• _PROVIDED TEXT_
::::

DESERT RATTLER
By Ken Layne
LA City Beat
"Buddy"
On a cool morning, no deadlines, empty house, I throw a sleeping bag and two bottles of wine in the truck and head up the 15. The interstate is relatively sane, what with the crashing economy and $4 gasoline. Plus, it’s early Saturday morning. The Vegas-bound mooks headed out on Friday night.
The AM real-estate show from Las Vegas says everything’s “bad and getting worse.” I switch to the Mojave National Preserve information station once I see the sign in Barstow. There’s something about a scratchy recording of a lady ranger reading aloud from a Park Service brochure. She lists all the terrible ways one can die on a routine desert outing, and how to prevent them: Bring water, wear a hat. Goddammit, where’s my hat? I stop at a Baker gift shop next to the old Bun Boy-turned-Big Boy diner, the giant thermometer letting people know what it’s like outside of the car, and find an ugly camouflage Chinese-sweatshop wide-brimmed hat for $12 that just barely fits my skull.
Minutes later, the simple concrete Mojave National Preserve entrance sign welcomes me to 1.6 million acres of extraordinary desert. There is no entrance fee, no line of RVs, no Park Service booth, no Smokey Bear ranger to hand you a brochure. The frantic hassle of Interstate 15 and the Vegas-L.A. corridor is gone, immediately replaced by silence and creosote and sand, the Marl Mountains rising up to the southeast and Kelso Peak straight ahead. It is one of those Panavision Western Widescreen Views, and it’s just a few minutes away from one of the busiest interstates in the West, and if you stop your car in the middle of the two-lane to investigate a Red Racer snake zooming along the roadside, there’s nobody around to complain.
What I need to see is a desert tortoise, in the wild. I started coming out here in the 1980s and I’ve never come across one of the Living Fossils. I must see tortoises, while we still have some. They used to be so common in springtime that campers would fill their pockets with the babies and imprison the gentle critters as backyard pets.
But it’s too late today, and the sun is already cooking through the morning cloud cover. I try various dirt roads, put on my dumb hat, walk down washes and trails, seeing many burrows but no actual shelled denizens.

::::

[Pointing data for screenshots]
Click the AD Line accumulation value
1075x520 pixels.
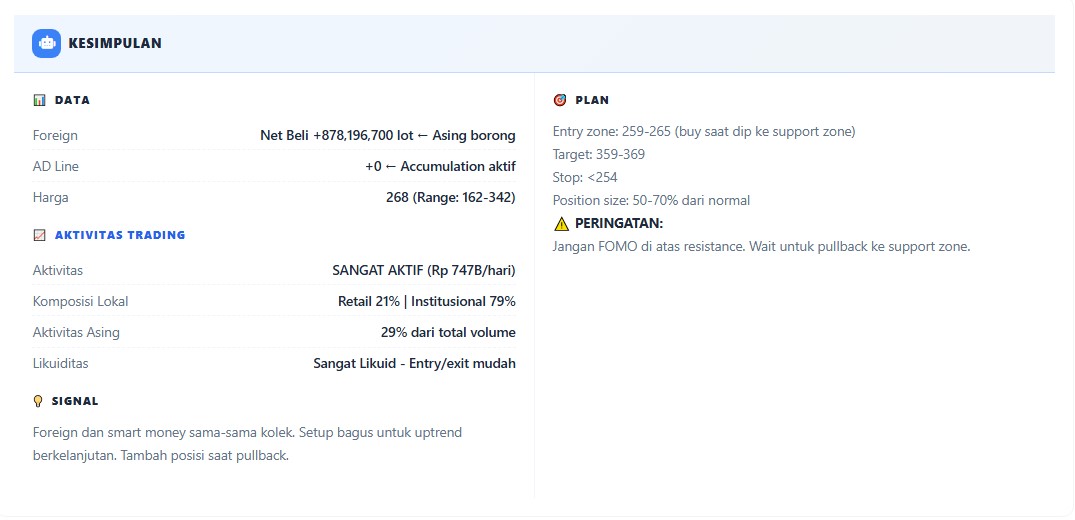[440, 166]
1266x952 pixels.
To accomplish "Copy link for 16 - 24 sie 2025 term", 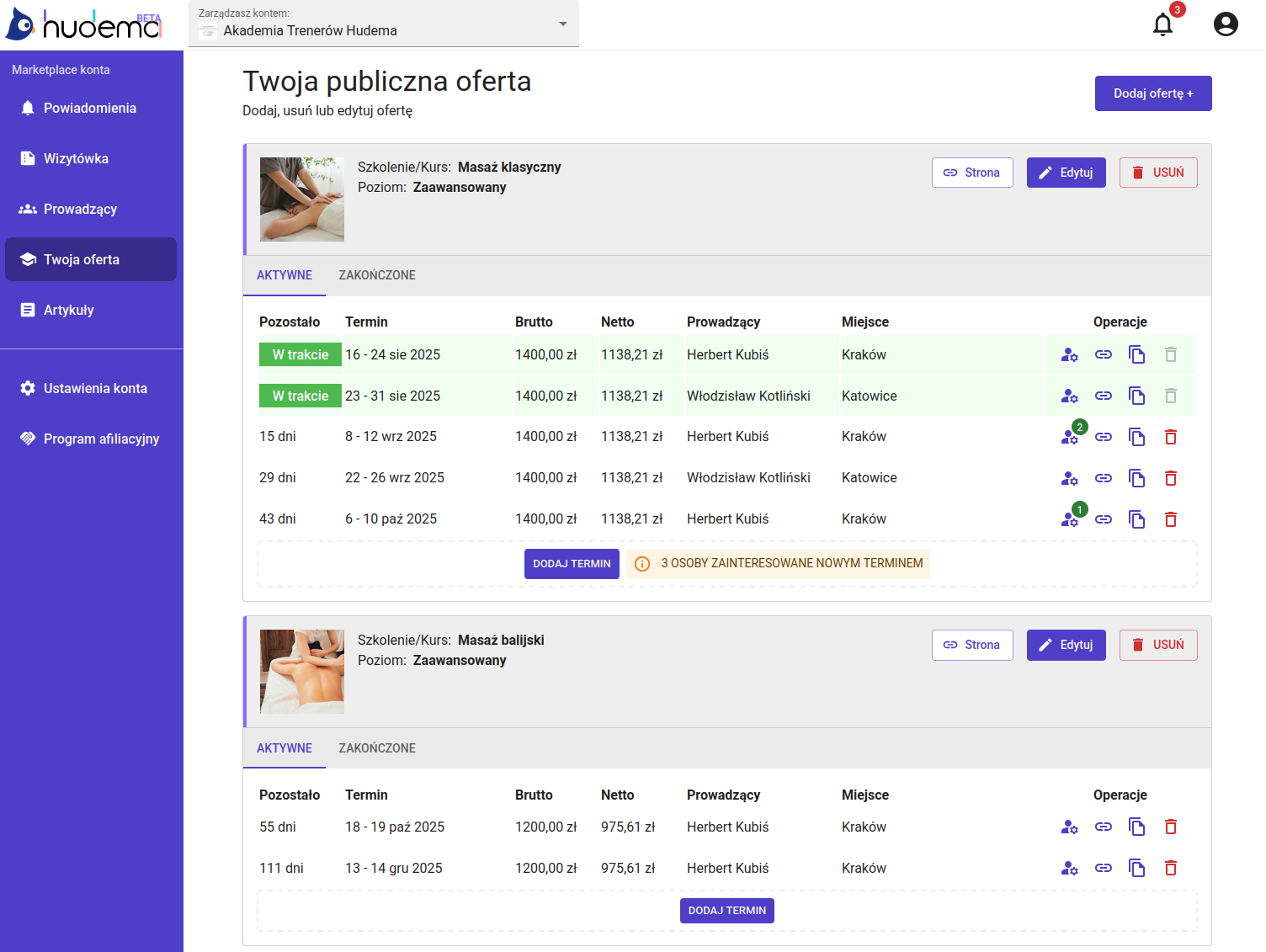I will click(1103, 355).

::::

• _TASKS AND EXERCISES_
[A] According to the Mojave travel column, how many acres of desert does the Mojave National Preserve cover?
[B] Resume the Mojave travel column, picking up right after its final sentence.
These lines have no connection to the Mojave travel column.

• _THE ANSWERS_
[A] 1.6 million acres

[B]
Time to hike the Kelso Dunes. I take Kelbaker Road across the Union Pacific tracks – America’s busiest freight corridor runs through the middle of Mojave National Preserve – while it’s still cool enough for a pleasant walk. It’s a gorgeous 79-degree Saturday and there are no cars parked at the trailhead. When you add Las Vegas and Phoenix to the mix, 30 million people live within a few hours’ drive of this magnificent park, and nobody’s here. I don’t know whether to laugh or curse. Ah, right. I laugh.
These are Singing Dunes. They make strange music, punctuated by strange booms. I trudge through clouds of sand-colored grasshoppers, the sand whistling like some melancholy gypsy violin. There are brave and beautiful flowers still bursting from these harsh sand hills. Some are tiny and lie close to the ground, others are bursting from brush and stem and dune weeds housing happy little birds. I see a vague movement under a fuzzy gray bush, and hold my camera over it. A Mojave fringe-toed lizard shakes its tail and dives into the sand.
After I’ve trudged back through the sand, I see exactly two cars – an elitist Subaru and four-wheel-drive BMW – parked at the trail head. The occupants must’ve taken another route up the hill. What to make of this scarcity of people upon these rare lands set aside for people to enjoy? Why isn’t anyone outside?
The trail and the campfire used to be common ground for common middle-class people, just two decades ago. Now we’re bored of silence, scared of bugs, terrified of snakes, and only understand wildlife in lurid teevee terms. “Toddler eaten by hungry coyote five years ago; fat mom was inside stripping for Web-Cam.”
Gasoline prices and the current Economic Collapse play their part, but the abandonment of the unmotorized outdoors has been happening since that other George Bush was president. The U.S. population has added 75 million people since the 1980s, the decade in which human use of national parks, national forests, and state parks peaked.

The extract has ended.